* The data
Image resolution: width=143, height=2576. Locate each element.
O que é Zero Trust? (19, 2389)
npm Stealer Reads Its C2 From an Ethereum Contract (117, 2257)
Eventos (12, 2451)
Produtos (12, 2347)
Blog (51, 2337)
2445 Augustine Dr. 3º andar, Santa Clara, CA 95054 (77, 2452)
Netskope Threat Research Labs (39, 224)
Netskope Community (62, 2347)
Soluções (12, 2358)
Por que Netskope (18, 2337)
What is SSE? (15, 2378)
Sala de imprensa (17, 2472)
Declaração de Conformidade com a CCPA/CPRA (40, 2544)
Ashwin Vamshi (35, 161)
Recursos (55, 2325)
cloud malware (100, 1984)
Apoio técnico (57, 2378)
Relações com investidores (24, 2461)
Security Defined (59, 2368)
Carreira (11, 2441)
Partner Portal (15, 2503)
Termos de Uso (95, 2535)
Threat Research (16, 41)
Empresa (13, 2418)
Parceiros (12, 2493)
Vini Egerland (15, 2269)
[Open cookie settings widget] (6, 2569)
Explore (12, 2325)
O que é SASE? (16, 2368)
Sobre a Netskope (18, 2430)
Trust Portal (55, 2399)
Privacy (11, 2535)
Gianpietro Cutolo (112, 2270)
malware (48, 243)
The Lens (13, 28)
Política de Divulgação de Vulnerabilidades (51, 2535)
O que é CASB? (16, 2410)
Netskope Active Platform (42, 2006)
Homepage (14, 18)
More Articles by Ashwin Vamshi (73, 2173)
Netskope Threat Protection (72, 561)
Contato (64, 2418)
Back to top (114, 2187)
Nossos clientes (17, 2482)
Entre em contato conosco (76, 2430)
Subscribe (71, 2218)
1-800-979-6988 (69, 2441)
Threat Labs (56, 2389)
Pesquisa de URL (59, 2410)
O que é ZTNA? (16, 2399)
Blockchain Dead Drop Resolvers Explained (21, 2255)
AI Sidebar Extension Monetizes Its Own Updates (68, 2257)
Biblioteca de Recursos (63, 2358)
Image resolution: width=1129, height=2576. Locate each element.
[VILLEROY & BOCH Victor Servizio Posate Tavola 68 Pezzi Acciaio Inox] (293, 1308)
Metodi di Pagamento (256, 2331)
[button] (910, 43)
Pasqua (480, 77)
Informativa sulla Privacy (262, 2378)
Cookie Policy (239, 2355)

* What needs to be done
In the records, how many lines include the string "element"? The answer is that number alone.

* Exercise solution
2